[<prev] [next>] [<thread-prev] [thread-next>] [day] [month] [year] [list]
Message-ID: <20161013204405.GA19836@outlook.office365.com>
Date: Thu, 13 Oct 2016 13:44:06 -0700
From: Andrei Vagin <avagin@...tuozzo.com>
To: "Eric W. Biederman" <ebiederm@...ssion.com>
CC: Andrei Vagin <avagin@...nvz.org>, <netdev@...r.kernel.org>,
<containers@...ts.linux-foundation.org>,
"David S. Miller" <davem@...emloft.net>
Subject: Re: [PATCH] net: limit a number of namespaces which can be cleaned
up concurrently
On Thu, Oct 13, 2016 at 10:49:38AM -0500, Eric W. Biederman wrote:
> Andrei Vagin <avagin@...nvz.org> writes:
>
> > From: Andrey Vagin <avagin@...nvz.org>
> >
> > The operation of destroying netns is heavy and it is executed under
> > net_mutex. If many namespaces are destroyed concurrently, net_mutex can
> > be locked for a long time. It is impossible to create a new netns during
> > this period of time.
>
> This may be the right approach or at least the right approach to bound
> net_mutex hold times but I have to take exception to calling network
> namespace cleanup heavy.
>
> The only particularly time consuming operation I have ever found are calls to
> synchronize_rcu/sycrhonize_sched/synchronize_net.
I booted the kernel with maxcpus=1, in this case these functions work
very fast and the problem is there any way.

= = = = =

**GOAL OF THE EXERCISE**
Copy out the whole mailing list reply on limiting namespace cleanup above, word for word. Rely on nothing but the mailing list reply above.

**DATA EXTRACT**
= = = = =

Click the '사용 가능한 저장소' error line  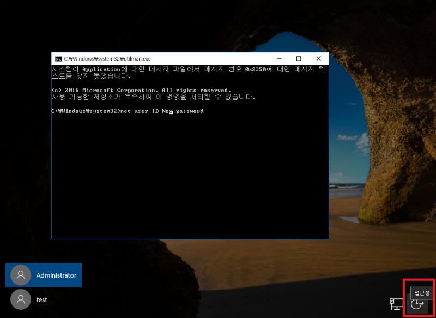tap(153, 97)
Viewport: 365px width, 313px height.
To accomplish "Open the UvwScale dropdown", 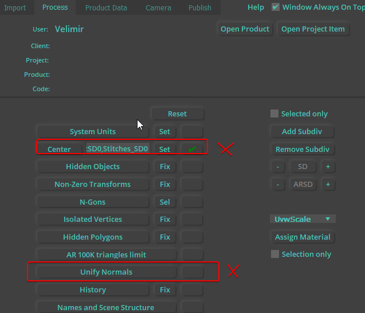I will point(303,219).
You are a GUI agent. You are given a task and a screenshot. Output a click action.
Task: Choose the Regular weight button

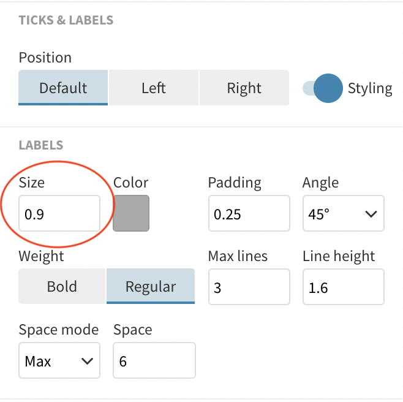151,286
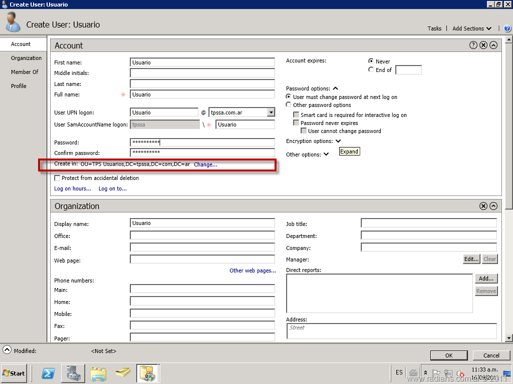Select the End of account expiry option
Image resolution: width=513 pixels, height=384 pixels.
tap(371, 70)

= = = = =

**FINAL RESULT**
[<prev] [next>] [<thread-prev] [thread-next>] [day] [month] [year] [list]
Message-ID: <20161013204405.GA19836@outlook.office365.com>
Date: Thu, 13 Oct 2016 13:44:06 -0700
From: Andrei Vagin <avagin@...tuozzo.com>
To: "Eric W. Biederman" <ebiederm@...ssion.com>
CC: Andrei Vagin <avagin@...nvz.org>, <netdev@...r.kernel.org>,
<containers@...ts.linux-foundation.org>,
"David S. Miller" <davem@...emloft.net>
Subject: Re: [PATCH] net: limit a number of namespaces which can be cleaned
up concurrently
On Thu, Oct 13, 2016 at 10:49:38AM -0500, Eric W. Biederman wrote:
> Andrei Vagin <avagin@...nvz.org> writes:
>
> > From: Andrey Vagin <avagin@...nvz.org>
> >
> > The operation of destroying netns is heavy and it is executed under
> > net_mutex. If many namespaces are destroyed concurrently, net_mutex can
> > be locked for a long time. It is impossible to create a new netns during
> > this period of time.
>
> This may be the right approach or at least the right approach to bound
> net_mutex hold times but I have to take exception to calling network
> namespace cleanup heavy.
>
> The only particularly time consuming operation I have ever found are calls to
> synchronize_rcu/sycrhonize_sched/synchronize_net.
I booted the kernel with maxcpus=1, in this case these functions work
very fast and the problem is there any way.